Безумие еще боролось в ней с разумом, но разум побеждал. Она сказала горько:
— Да, Эли, есть что вспомнить, есть чем гордиться. Но все это в прошлом, все в прошлом!
Я встал. Я уже знал, что спасу ее.
— Многое, многое в прошлом, но не все! Разве мы в прошлом? Мы здесь, Мери! И наша любовь с нами! Было, было — и есть!
Теперь и она подошла ко мне, схватила меня за плечи.
— Ты сказал — есть, Эли? Ты сказал — есть? Я верно слышала?
— Ты верно слышала, Мери. Есть! Мы есть — и наша любовь с нами! — Только сейчас я разрешил себе волноваться, мой голос стал дрожать. — Люблю тебя постаревшую, похудевшую, ты была единственной и осталась единственной! Люблю твои засеребрившиеся волосы, твои пожелтевшие руки, твои поредевшие, когда-то такие черные брови, твои удивительные глаза! Люблю твой голос, твой разговор, твое молчание! Люблю твою походку, твою повадку, люблю, когда ты сидишь, когда ты стоишь, всегда, всюду, всю, Мери! Люблю за то, что любил раньше, что люблю сейчас, что буду любить потом, что вся наша жизнь — любовь друг к другу! Взгляни мне в глаза, ты увидишь в них только любовь, только любовь! Люблю, люблю — за себя, за тебя, люблю за нашу любовь! Мери! Мери!
У меня прервался голос, я больше не мог говорить. И вдруг так сильно стали дрожать ноги, что я сел, чтобы не упасть. Она закрыла лицо руками. У меня ныло сердце. Я еще не был уверен, что возвратил ее. Она опустила руки, с недоумением посмотрела на меня, медленно проговорила:
— Эли, со мной было что-то нехорошее?
Я поспешно сказал:
— Все прошло, Мери. Не будем об этом говорить.
— У тебя дрожит голос, — сказала она, всматриваясь в меня. — У тебя трясутся руки! И ты плачешь, Эли! У тебя по щекам бегут слезы!
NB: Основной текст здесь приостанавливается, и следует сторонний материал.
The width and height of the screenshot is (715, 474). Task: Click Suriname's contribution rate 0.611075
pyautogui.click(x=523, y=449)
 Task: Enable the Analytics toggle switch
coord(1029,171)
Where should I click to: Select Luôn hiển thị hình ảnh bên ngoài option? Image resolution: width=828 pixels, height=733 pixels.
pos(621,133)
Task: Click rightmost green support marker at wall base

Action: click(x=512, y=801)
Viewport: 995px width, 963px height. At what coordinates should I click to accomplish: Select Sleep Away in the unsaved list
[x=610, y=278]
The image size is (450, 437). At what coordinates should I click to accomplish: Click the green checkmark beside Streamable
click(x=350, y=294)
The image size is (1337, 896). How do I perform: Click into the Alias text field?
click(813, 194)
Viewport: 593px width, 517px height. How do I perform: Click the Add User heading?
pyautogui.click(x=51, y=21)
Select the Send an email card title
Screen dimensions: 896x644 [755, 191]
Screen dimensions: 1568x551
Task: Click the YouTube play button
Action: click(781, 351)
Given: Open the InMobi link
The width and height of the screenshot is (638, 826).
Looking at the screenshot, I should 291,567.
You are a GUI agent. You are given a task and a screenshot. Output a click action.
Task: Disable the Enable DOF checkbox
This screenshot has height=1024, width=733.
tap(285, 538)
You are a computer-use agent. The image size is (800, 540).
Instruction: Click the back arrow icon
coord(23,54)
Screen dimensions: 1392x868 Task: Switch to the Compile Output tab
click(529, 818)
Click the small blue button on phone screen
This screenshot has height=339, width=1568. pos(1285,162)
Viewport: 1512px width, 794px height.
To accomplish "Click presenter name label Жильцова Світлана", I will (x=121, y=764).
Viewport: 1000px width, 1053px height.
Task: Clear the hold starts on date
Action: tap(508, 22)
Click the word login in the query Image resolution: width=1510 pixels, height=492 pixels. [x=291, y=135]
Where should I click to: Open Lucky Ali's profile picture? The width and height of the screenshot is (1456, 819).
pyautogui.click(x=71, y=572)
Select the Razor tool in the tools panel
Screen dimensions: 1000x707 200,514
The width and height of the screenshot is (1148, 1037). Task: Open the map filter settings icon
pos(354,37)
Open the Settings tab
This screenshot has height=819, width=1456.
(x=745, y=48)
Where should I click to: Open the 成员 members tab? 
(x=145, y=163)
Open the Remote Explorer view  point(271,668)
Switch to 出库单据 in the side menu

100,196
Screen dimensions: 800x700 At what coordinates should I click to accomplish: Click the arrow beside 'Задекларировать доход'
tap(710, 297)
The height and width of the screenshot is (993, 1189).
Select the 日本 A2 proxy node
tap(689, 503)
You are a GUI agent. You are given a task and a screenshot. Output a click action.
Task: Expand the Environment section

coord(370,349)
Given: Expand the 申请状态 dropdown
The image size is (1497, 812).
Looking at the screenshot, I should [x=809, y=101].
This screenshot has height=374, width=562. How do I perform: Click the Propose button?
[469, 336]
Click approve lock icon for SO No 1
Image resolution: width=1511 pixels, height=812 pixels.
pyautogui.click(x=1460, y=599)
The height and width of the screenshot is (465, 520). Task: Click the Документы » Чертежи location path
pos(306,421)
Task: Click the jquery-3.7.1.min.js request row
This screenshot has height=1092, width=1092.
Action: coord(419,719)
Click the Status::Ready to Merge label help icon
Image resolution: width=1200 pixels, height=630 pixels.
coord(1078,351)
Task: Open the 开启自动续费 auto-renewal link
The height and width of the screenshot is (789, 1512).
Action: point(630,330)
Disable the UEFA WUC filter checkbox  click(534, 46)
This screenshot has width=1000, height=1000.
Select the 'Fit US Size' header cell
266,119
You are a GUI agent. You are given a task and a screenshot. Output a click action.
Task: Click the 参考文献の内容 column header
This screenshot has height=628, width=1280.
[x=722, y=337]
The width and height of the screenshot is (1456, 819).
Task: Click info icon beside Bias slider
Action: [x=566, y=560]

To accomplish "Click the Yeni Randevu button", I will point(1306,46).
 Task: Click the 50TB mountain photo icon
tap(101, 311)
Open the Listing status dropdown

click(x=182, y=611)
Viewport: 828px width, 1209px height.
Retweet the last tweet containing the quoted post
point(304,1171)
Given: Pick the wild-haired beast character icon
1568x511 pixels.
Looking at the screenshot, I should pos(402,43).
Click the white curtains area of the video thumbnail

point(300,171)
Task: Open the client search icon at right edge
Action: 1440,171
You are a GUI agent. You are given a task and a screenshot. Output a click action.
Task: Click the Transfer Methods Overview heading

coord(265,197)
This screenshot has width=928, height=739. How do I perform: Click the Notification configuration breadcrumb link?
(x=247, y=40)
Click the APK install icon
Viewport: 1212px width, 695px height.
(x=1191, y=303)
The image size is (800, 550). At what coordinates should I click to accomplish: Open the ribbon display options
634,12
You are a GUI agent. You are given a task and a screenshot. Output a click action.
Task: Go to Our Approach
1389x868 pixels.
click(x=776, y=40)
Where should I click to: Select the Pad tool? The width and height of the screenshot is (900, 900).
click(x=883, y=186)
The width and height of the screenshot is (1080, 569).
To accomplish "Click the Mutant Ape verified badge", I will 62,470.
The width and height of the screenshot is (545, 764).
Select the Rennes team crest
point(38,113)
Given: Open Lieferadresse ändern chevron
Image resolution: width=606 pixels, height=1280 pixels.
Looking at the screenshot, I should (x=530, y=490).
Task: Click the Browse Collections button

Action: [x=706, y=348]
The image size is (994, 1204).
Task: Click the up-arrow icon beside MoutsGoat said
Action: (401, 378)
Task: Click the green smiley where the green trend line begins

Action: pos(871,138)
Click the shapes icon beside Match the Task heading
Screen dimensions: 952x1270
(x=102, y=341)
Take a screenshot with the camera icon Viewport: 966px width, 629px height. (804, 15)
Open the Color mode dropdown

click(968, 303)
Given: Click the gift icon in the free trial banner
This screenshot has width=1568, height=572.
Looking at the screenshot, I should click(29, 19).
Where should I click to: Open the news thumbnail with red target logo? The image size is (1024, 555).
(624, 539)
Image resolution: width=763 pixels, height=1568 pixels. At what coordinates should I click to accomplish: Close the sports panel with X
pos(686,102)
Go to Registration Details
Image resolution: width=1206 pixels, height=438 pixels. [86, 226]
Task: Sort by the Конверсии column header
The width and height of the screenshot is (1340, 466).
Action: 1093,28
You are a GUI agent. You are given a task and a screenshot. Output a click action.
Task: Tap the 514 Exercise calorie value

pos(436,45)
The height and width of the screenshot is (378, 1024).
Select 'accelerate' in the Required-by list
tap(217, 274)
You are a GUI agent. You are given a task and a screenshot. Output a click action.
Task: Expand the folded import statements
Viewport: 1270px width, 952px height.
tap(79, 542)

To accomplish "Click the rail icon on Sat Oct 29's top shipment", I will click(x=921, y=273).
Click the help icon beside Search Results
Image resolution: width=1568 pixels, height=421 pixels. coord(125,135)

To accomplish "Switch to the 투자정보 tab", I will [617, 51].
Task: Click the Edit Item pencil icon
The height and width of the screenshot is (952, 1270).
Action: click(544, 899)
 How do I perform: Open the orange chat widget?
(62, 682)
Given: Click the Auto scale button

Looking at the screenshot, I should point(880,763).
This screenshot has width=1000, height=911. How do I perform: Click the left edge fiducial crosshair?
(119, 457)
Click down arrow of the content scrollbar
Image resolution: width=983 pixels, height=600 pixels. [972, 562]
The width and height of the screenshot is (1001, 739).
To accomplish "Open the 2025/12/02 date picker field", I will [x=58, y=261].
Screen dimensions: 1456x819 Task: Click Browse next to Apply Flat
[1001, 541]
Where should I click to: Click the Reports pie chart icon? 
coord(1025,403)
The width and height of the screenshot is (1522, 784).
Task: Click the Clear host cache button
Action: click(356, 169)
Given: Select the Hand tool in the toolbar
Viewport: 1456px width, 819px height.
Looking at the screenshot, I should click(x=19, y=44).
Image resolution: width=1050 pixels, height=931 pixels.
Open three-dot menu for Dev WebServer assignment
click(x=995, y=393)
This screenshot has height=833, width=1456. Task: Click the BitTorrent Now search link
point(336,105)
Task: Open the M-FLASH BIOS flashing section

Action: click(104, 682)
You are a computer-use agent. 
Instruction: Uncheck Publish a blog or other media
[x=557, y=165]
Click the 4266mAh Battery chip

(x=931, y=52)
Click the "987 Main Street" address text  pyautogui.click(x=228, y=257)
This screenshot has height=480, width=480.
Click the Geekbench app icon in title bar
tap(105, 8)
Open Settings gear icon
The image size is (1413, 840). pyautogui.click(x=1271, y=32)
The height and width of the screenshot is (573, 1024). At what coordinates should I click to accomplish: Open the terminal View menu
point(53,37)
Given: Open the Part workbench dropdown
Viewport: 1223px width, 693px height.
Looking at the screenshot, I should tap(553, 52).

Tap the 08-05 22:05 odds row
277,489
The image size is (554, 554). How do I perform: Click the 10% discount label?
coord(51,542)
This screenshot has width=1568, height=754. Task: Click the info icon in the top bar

Ты же никогда не плакал, Эли. Даже когда умер наш сын, ты не плакал. Неужели было так плохо со мной?
— Все прошло, — повторил я. Не знаю, где я нашел силы, чтобы не разрыдаться. — А на меня не обращай внимания. У меня разошлись нервы. Ты ведь знаешь, в каком мы тяжелом положении. А теперь прости, я должен идти в лабораторию. Если почувствуешь себя плохо, немедленно вызови меня.